READING PASSAGE:
**********
Reexamination Certificate

active

06761747

ABSTRACT:

BACKGROUND OF THE INVENTION
1. Field of the Invention
The present invention is a novel dispersion containing abrasive particles, a method of preparing the dispersion, and methods of using the dispersion.
2. Discussion of the Background
The polishing dispersion plays a central role in the chemical mechanical polishing (CMP process) of oxide and metallic surfaces made from materials having very low dielectric constants, so-called “low-k” surfaces. These dispersions generally contain abrasive particles or mixtures of abrasive particles in addition to other constituents. With the growth of miniaturization in the electronics industry, the demands made on polishing dispersions are continuing to increase.
The use of magnetic dispersions in the CMP process for polishing “low-k” surfaces is described in U.S. Pat. No. 6,083,839. The polishing device has a number of magnetic coils, which can provide the same or different magnetic field strengths, and which may be arranged in spatially different positions. The distance from the magnetic coil to the surface to be polished can also be varied, thereby varying the force effect of the magnetic particles on the surface to be polished.
The disadvantage of the magnetic dispersion described in U.S. Pat. No. 6,083,839 is that it is made up of non-uniform particles, namely a physical mixture of silicon dioxide or cerium oxide and ferromagnetic particles, which have various particle sizes, differing hardnesses, and differing behaviour in an aqueous dispersion. The role of the silicon dioxide or cerium oxide should be that of an abrasive. The ferromagnetic particles, in conjunction with the magnetic coils, cause the particles to move. In practice, an exact separation of the particle properties is not possible. Thus, the ferromagnetic particles also display abrasive properties and tend to re-agglomerate and cause sedimentation in the dispersion. On the other hand, the magnetic effect is transferred only partially to the non-magnetic particles. For that reason U.S. Pat. No. 6,238,279 describes a method to remove magnetic particles, in this case iron oxide particles, before the CMP process is carried out.
**********
RECORD LIST:
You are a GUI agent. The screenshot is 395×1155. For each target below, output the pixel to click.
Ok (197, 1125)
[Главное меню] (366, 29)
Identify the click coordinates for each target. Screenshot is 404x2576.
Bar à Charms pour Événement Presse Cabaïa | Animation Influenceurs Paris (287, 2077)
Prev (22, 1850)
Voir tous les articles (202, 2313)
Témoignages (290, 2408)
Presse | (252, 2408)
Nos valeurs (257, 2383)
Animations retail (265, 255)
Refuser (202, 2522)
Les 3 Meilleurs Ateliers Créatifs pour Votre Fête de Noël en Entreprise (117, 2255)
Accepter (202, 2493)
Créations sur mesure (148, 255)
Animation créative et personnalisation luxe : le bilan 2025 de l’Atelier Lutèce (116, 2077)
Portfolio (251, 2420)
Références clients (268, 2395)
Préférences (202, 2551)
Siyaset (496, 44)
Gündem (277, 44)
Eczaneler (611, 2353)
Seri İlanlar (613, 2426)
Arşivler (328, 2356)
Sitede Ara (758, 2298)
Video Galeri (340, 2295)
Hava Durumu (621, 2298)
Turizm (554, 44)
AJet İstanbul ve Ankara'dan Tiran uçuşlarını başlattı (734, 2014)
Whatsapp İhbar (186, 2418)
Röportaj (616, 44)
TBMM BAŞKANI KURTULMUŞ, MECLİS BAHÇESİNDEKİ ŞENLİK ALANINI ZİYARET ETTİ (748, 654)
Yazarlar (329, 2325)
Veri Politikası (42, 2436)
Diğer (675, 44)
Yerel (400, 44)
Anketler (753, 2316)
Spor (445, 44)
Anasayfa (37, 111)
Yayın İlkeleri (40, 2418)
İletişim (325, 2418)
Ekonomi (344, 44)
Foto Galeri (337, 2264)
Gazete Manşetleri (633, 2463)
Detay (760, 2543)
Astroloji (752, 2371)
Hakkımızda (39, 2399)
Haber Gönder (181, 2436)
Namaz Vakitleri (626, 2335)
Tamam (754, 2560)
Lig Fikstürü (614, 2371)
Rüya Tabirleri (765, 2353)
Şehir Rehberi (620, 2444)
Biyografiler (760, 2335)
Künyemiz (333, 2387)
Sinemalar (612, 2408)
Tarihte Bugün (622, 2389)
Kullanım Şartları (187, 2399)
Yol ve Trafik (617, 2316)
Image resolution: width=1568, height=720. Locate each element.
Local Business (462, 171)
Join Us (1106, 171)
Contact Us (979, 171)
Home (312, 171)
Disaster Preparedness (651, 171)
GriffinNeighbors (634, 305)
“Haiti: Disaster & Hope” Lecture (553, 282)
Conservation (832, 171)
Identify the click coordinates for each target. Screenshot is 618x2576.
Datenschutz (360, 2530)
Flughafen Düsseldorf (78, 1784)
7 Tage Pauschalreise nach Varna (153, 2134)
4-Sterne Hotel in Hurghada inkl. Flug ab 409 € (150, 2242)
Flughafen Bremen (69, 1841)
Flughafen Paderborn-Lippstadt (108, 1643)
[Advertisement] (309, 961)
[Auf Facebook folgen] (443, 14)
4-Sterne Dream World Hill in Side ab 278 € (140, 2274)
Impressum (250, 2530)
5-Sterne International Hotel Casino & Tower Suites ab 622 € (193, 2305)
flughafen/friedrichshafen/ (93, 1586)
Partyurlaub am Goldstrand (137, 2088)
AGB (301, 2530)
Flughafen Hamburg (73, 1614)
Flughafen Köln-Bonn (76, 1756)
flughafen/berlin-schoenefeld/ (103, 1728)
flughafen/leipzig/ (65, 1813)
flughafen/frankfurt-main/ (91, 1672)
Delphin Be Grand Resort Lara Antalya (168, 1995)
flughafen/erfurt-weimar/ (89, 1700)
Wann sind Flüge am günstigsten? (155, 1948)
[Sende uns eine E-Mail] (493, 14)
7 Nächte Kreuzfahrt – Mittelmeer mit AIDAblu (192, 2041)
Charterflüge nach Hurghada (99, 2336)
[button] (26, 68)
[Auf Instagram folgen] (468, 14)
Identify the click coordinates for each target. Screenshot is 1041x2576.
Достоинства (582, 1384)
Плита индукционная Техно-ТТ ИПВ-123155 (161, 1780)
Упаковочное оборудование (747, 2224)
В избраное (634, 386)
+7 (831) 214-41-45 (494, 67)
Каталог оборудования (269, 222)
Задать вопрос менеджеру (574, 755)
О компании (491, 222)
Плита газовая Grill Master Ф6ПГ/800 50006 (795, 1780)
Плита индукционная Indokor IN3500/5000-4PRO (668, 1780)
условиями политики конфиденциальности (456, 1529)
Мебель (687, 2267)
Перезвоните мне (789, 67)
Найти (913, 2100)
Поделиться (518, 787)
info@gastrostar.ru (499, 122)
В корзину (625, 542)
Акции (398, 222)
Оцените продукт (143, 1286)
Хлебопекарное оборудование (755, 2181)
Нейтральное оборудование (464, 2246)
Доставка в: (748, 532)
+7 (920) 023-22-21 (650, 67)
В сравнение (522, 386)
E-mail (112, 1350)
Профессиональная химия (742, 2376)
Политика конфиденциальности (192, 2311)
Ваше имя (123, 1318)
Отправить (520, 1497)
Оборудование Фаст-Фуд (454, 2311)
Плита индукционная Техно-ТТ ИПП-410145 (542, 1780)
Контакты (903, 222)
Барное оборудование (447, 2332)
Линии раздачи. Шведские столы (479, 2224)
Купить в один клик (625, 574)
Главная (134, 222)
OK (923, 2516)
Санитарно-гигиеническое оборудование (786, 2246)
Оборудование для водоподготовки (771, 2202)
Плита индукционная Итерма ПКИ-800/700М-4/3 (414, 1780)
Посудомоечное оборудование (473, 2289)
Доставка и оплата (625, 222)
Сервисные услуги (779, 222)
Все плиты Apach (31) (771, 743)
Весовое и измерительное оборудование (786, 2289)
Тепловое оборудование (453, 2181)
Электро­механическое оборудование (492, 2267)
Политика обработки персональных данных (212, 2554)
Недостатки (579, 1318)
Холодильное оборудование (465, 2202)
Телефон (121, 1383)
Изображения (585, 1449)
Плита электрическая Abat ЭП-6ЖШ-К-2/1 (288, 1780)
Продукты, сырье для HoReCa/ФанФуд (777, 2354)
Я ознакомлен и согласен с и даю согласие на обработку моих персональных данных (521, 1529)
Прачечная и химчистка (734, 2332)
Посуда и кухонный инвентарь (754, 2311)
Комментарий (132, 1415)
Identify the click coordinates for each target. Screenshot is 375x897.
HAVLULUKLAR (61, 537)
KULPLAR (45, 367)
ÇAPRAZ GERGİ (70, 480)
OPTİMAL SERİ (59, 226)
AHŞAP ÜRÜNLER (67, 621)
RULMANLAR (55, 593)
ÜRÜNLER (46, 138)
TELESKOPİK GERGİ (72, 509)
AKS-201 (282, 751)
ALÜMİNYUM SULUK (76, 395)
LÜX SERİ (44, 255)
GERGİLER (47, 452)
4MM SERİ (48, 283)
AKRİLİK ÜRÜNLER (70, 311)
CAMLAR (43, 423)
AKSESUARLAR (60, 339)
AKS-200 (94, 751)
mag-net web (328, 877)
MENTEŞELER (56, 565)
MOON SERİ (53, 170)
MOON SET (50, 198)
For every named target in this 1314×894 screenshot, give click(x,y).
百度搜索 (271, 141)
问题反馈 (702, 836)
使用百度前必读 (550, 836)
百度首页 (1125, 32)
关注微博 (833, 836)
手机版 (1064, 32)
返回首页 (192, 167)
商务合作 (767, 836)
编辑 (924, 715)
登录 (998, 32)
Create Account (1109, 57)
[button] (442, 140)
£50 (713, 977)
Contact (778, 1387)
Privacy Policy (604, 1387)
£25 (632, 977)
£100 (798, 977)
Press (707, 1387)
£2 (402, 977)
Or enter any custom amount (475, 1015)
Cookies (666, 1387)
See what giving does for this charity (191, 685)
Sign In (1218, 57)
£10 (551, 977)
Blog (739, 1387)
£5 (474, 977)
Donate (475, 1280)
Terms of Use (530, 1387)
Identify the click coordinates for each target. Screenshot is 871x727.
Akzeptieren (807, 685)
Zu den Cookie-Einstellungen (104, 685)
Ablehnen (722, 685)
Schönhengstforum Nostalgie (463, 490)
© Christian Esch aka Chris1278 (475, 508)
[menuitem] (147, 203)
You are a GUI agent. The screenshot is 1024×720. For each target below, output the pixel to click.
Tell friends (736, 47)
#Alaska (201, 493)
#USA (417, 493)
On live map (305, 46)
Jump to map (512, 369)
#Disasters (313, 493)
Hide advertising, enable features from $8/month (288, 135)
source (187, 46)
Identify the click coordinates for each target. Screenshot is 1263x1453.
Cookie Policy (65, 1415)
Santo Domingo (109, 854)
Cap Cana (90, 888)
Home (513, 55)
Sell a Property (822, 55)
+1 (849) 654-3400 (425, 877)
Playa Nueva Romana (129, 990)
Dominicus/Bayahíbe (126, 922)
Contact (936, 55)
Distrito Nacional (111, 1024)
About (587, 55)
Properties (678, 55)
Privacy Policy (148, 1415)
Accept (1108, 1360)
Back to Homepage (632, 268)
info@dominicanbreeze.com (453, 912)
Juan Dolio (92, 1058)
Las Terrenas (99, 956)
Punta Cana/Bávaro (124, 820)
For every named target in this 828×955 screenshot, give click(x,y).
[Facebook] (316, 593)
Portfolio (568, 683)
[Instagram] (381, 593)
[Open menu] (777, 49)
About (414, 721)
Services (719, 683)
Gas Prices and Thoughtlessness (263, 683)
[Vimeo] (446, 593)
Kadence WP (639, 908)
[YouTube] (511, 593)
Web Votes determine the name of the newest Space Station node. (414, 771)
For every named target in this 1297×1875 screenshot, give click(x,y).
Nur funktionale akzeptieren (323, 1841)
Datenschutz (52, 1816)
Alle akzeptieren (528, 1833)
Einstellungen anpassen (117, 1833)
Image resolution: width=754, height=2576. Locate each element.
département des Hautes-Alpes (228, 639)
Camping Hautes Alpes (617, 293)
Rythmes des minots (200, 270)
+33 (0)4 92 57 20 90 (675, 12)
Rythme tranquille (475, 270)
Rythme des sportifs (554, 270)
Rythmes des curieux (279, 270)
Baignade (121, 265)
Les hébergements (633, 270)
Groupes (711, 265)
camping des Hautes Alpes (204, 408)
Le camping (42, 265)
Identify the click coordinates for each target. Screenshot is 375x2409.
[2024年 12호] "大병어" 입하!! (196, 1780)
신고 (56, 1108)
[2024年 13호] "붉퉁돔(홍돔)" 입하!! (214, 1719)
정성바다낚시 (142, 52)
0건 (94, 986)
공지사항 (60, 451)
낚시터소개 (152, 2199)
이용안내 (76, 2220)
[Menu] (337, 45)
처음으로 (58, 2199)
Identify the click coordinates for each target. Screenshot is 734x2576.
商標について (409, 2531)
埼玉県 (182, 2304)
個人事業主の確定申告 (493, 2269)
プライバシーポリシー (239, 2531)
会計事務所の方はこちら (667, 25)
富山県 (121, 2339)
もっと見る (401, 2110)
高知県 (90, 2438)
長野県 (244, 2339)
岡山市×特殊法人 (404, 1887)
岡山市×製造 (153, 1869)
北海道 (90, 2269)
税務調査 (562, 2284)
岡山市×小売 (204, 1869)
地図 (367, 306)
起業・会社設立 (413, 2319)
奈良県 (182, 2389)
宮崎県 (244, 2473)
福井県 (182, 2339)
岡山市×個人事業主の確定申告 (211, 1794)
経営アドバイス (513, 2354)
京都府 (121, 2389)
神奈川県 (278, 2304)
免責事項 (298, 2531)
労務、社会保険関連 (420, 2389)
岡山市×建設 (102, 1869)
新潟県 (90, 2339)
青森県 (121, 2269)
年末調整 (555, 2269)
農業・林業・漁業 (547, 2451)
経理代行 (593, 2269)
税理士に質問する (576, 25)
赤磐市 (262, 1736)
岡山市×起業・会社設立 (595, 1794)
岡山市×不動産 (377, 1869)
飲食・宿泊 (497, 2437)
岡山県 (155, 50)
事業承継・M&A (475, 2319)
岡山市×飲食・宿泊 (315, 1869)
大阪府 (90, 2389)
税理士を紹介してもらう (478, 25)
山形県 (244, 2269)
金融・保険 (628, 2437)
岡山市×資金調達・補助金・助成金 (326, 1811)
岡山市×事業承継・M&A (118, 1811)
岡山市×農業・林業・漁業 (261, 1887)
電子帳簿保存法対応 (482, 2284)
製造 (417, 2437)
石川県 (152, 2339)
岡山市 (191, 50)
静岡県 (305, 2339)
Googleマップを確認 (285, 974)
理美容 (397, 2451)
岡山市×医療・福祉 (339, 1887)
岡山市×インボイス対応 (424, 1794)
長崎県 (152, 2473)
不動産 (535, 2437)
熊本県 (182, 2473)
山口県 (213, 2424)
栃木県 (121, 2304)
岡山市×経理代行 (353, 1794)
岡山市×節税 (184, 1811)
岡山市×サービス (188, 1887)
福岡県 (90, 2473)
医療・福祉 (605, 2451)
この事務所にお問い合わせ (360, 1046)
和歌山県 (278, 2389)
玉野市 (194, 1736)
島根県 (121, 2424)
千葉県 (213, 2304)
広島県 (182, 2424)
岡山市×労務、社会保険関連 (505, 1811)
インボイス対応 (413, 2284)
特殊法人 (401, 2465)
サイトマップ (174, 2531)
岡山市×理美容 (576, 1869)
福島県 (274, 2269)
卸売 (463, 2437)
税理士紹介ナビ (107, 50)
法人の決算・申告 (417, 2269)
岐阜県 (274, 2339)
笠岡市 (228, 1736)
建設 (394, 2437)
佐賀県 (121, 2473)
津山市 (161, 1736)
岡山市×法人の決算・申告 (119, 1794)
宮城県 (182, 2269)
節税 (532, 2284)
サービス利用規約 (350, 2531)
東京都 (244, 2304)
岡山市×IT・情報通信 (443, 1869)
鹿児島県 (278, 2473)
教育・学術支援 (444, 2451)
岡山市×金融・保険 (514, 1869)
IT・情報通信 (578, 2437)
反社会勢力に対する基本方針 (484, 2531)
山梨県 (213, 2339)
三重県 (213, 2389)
**********
EXERCISE INSTRUCTIONS:
A. In the passage on polishing dispersions, which patent describes a method for removing magnetic particles before the CMP process is carried out?
B. Output the part of the polishing dispersion passage that opens with the words containing "Reexamination Certificate" and closes with "using the dispersion.", keeping it exactly as it appears.
C. Please render this sentence from the polishing dispersion passage into Spanish: "The role of the silicon dioxide or cerium oxide should be that of an abrasive."

TASK RESPONSES:
A. U.S. Pat. No. 6,238,279

B.
Reexamination Certificate

active

06761747

ABSTRACT:

BACKGROUND OF THE INVENTION
1. Field of the Invention
The present invention is a novel dispersion containing abrasive particles, a method of preparing the dispersion, and methods of using the dispersion.

C. La función del dióxido de silicio o del óxido de cerio debería ser la de un abrasivo.